* [Exercise data]
────────────────────

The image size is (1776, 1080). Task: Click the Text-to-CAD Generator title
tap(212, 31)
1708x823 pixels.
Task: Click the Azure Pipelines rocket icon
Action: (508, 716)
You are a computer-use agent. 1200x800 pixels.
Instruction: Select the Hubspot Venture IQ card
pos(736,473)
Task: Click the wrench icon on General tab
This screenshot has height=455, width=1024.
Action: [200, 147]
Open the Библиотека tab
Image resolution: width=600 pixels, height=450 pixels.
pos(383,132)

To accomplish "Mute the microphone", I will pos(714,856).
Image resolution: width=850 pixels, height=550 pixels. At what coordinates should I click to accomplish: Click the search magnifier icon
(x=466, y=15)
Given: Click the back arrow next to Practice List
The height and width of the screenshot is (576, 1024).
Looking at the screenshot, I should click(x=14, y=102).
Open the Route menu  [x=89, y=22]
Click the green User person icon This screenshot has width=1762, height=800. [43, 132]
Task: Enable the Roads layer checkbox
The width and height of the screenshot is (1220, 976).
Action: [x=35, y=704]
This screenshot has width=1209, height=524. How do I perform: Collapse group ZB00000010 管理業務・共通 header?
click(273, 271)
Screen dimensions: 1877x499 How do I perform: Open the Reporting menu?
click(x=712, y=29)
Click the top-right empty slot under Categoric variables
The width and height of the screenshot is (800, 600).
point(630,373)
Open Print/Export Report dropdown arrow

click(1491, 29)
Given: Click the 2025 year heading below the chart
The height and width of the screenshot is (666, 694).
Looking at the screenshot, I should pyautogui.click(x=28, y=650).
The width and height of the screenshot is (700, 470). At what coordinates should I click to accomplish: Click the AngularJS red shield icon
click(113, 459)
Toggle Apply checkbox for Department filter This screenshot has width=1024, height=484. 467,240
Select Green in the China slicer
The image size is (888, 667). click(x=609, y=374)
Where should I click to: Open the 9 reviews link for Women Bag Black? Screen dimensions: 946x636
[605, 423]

────────────────────

* [What you should do]
What is the number of lines in the records holding "Given"? Give the number alone.

* [Answer area]
2